Entering edit mode
7.0 years ago
popayekid55
▴
110
Hi all,
I am very new to genome assembly. I have got 4 data for a genome of size 50M. Data what i have are, illumina short insert lib (200-500), long insert lib (300-600), mate pair (3-5kb) and nanopore (yet to receive). Kindly suggest which assemblers to use?? which data to use what stage (assembly, scaffolding or gapclosure)?? how do i get best kmer apart from kmergenie? Any other kmer identifier?
Detailed input is much appreciated.
Right now i am thinking of spades and idba_ud for assembly using both short and long insert together. Further need some assistance.
Thank you
Please elaborate on the species, or at least kingdom of life to which your species belongs. Also, does a reference genome already exist for this species?
There are many options for assembly, including:
Data what I have is 150 x 2. Data is for green algae. I thought velvet is for max read length of 100 x 2. I have already started with abyss .. K from kmergenie.. Also trying idba-ud as it is a multi k mer assembler. What other options ??
No reference available..
Velvet can tolerate any read lengths. It was designed to cater for short-read assembly, but it accepts a mixture or either of both. To be honest, I don't believe that any genome can be faithfully assembled from short reads and I think that using short reads is sacrificing precision of the assembly a bit too much - a personal opinion based on my knowledge of the assembly algorithms.
Thank you. I will try with velvet. Any luck on scaffolding and gapcloser .
I'd suggest unicycler, heard lots of good things about it.
Unicycler is a exclusive bacterial assembler. Mine is algal sample. I could try this for a bacterial sample. Thank you for suggestion. Are there any specific for algal
Have you tried SPAdes?
I have already used spades, abyss and idba_ud
If you already have a bunch of assemblies then you should think about consolidating them using GARM or equivalent.

━━━━━━━━━━━━━━━━━━━━━━━━━━━━━━

*WHAT IS NEEDED*.
Reproduce, word for word, the part of the genome assembly thread that begins with "Entering edit mode" and ends with "for this species?". The lines that follow are separate material and have no connection to the genome assembly thread.

*INFORMATION SHOWN*.
━━━━━━━━━━━━━━━━━━━━━━━━━━━━━━

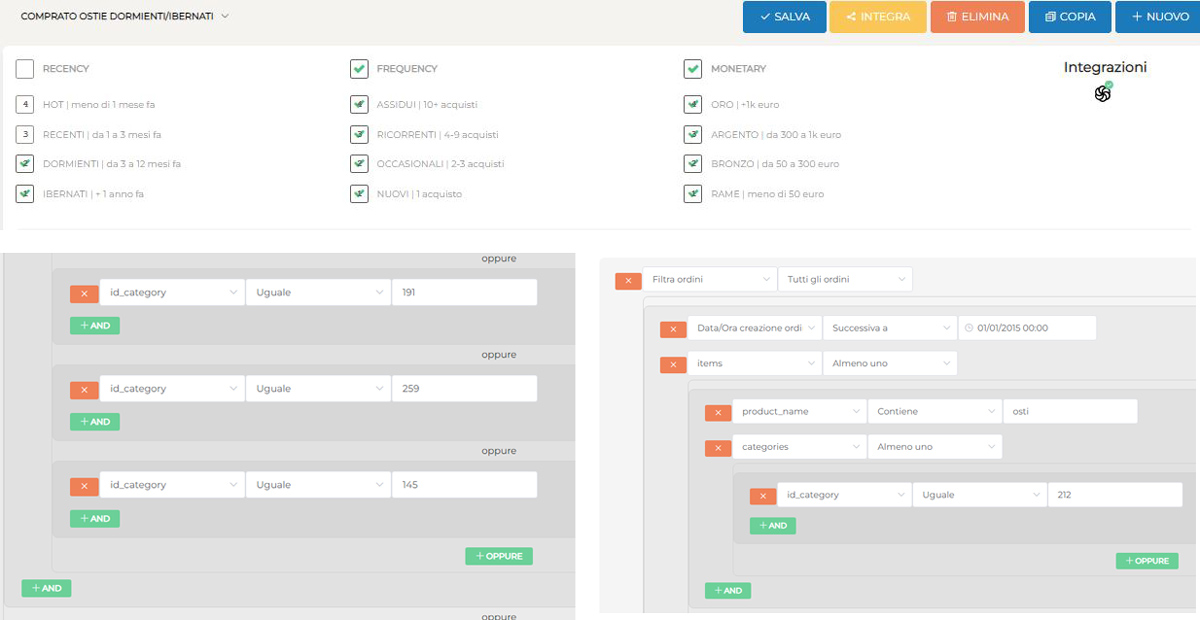Expand the Contiene operator dropdown
The height and width of the screenshot is (620, 1200).
pyautogui.click(x=933, y=412)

━━━━━━━━━━━━━━━━━━━━━━━━━━━━━━

*ANSWER FOR THE TASK*.
Entering edit mode
7.0 years ago
popayekid55
▴
110
Hi all,
I am very new to genome assembly. I have got 4 data for a genome of size 50M. Data what i have are, illumina short insert lib (200-500), long insert lib (300-600), mate pair (3-5kb) and nanopore (yet to receive). Kindly suggest which assemblers to use?? which data to use what stage (assembly, scaffolding or gapclosure)?? how do i get best kmer apart from kmergenie? Any other kmer identifier?
Detailed input is much appreciated.
Right now i am thinking of spades and idba_ud for assembly using both short and long insert together. Further need some assistance.
Thank you
Please elaborate on the species, or at least kingdom of life to which your species belongs. Also, does a reference genome already exist for this species?